Top of Given entries

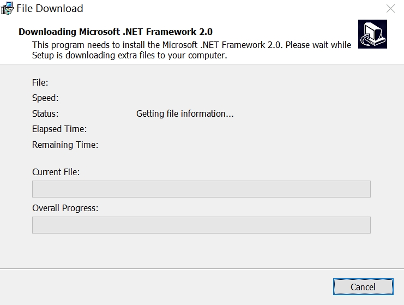This screenshot has width=404, height=305.
Task: Click the Elapsed Time: label
Action: click(59, 129)
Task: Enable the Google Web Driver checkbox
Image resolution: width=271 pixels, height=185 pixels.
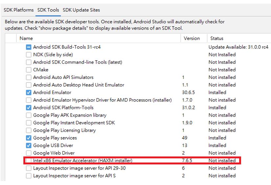Action: pyautogui.click(x=29, y=153)
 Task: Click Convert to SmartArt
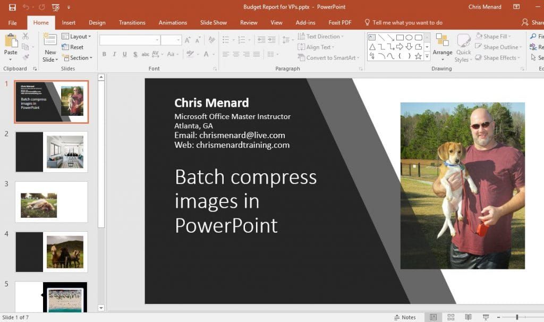tap(328, 58)
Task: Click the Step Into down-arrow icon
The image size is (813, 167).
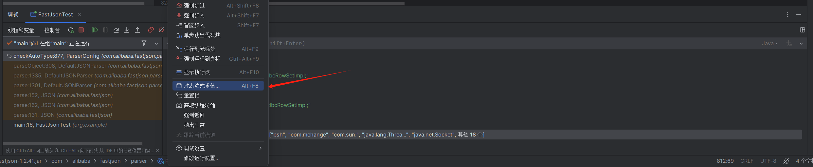Action: tap(127, 30)
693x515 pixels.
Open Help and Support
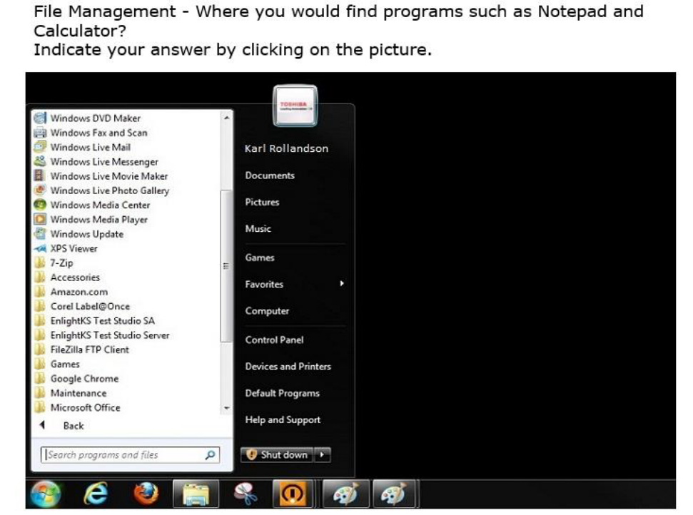283,420
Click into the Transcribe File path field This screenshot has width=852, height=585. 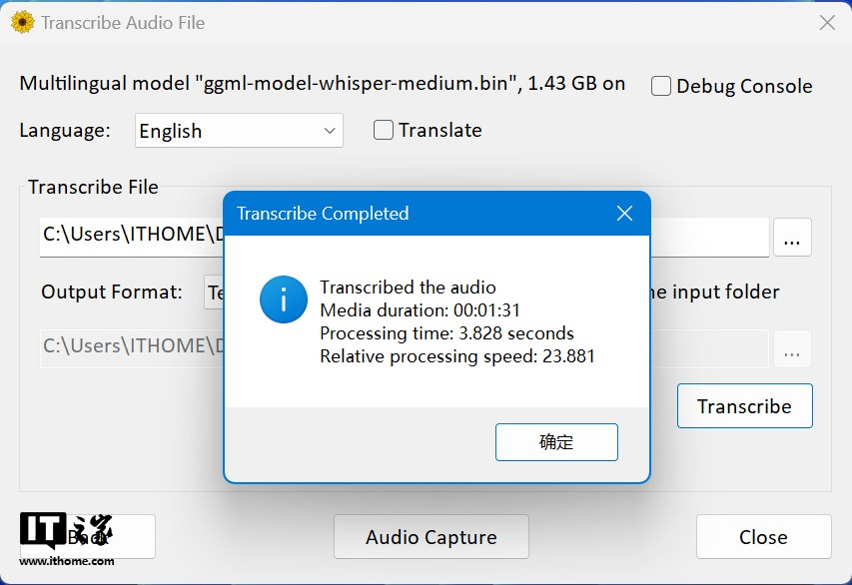(130, 238)
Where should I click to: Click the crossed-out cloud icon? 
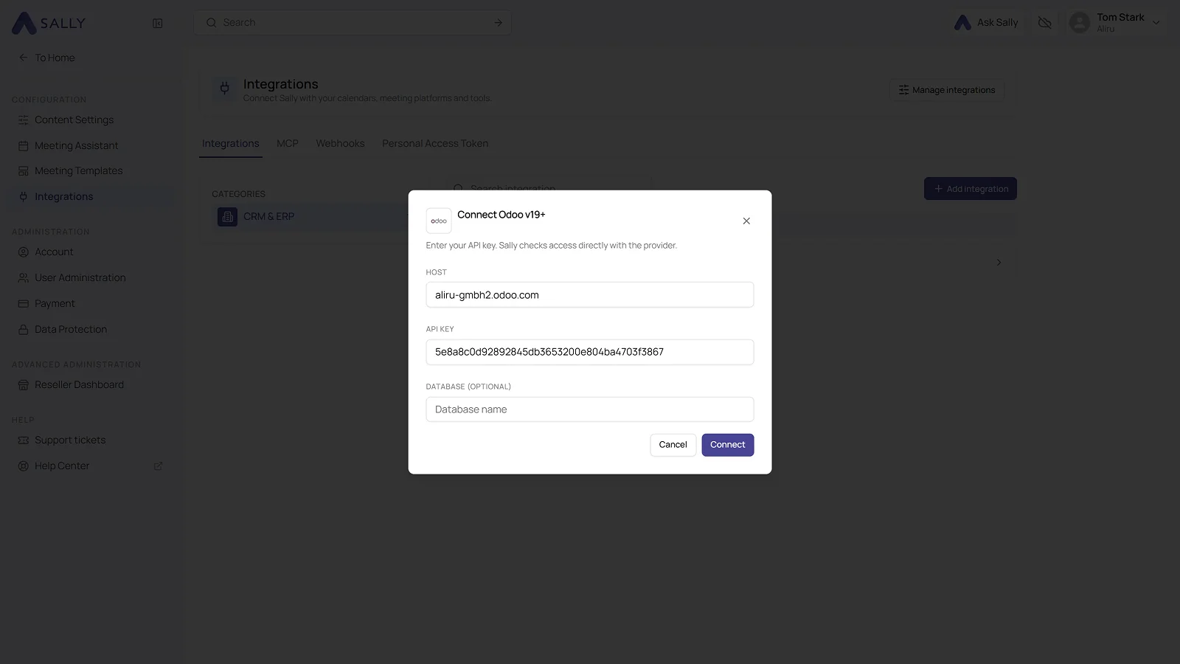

Bottom of Given entries

## What you have to do
The answer must be every line of the records that holds the string "icon".

## Final answer
Task: Click the Step Into down-arrow icon
Where should I click to: Click the crossed-out cloud icon? 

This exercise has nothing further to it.